Fuera de la habitación sonó de pronto un tono de celular familiar. Enseguida, Rafael abrió la puerta y entró.

Traía un traje impecable, su figura alta y erguida, y esa cara que nunca dejaba de fascinarla.

—Llegaste.

Vanessa fue a recibirlo a paso rápido. No olía a alcohol. Un tenue aroma de perfume de mujer le llegó a la nariz, y le resultó vagamente familiar.

—¿Mi esposa está despierta tan tarde, esperándome? —Rafael se inclinó y le dio un beso breve en los labios.

Al acercarse, el perfume se volvió más intenso y reconocible, pero no lograba recordar dónde lo había olido antes.

—¿Me estás siendo infiel? —Vanessa lo miró con dureza.

—¿Mi esposa me está poniendo a prueba a propósito? ¿Así nada más me acusa de infiel? —Rafael puso cara de inocente.

—No intentes negarlo, puedo olfatearlo. Hueles a perfume de mujer —dijo ella con aspereza.

Rafael no desvió la mirada ni un instante, y con un brillo de admiración en los ojos respondió:

—Nada se te escapa. Tuve una cena de negocios y sí, hubo una mujer que intentó lanzarse a mis brazos. Pero no acepté. No dejé que ninguna otra mujer se me acercara ni un milímetro.

Vanessa lo escudriñó unos segundos, consciente de que él no era alguien que se rebajara a mentir. Se rio entre dientes.

—Yo no dije nada. Tuviste compromisos y seguro estás cansado, ve a bañarte y a descansar.

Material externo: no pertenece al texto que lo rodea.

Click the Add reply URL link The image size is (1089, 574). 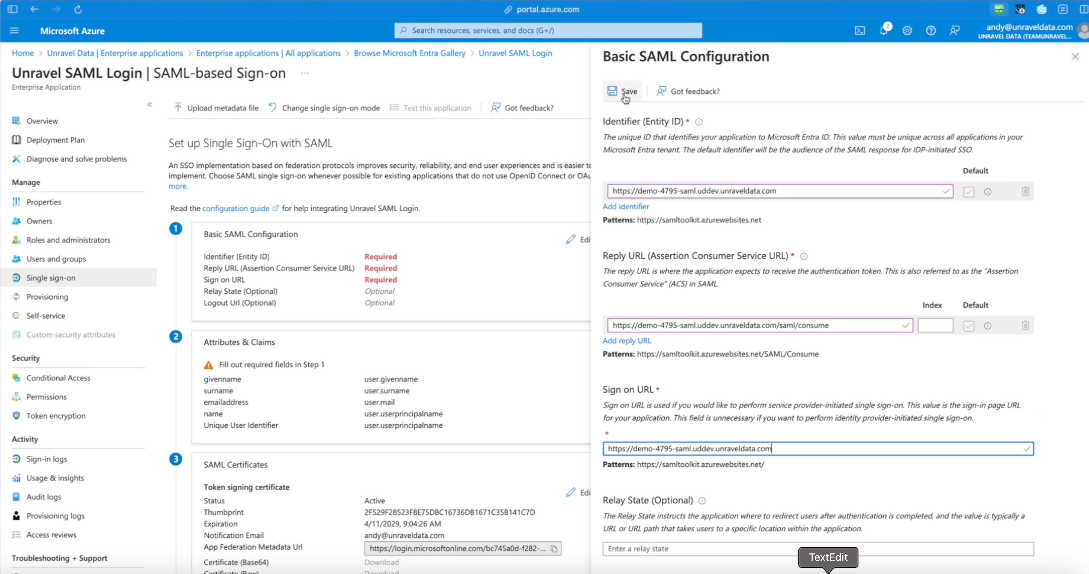click(x=627, y=340)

—Menos mal que nada se te escapa, cariño —dijo Rafael con media sonrisa.

—Exagerado.

Vanessa lo apuró para que fuera a bañarse. Él accedió y de pronto añadió con voz suave:

—Ah, por cierto, pasado mañana tenemos que ir a la residencia de los Cisneros a cenar, y de paso presentarles formalmente nuestra relación.

Vanessa no se sorprendió. Antes de la fiesta de presentación, era lógico reunirse primero con la familia. No le veía ningún problema, así que aceptó.

—Está bien.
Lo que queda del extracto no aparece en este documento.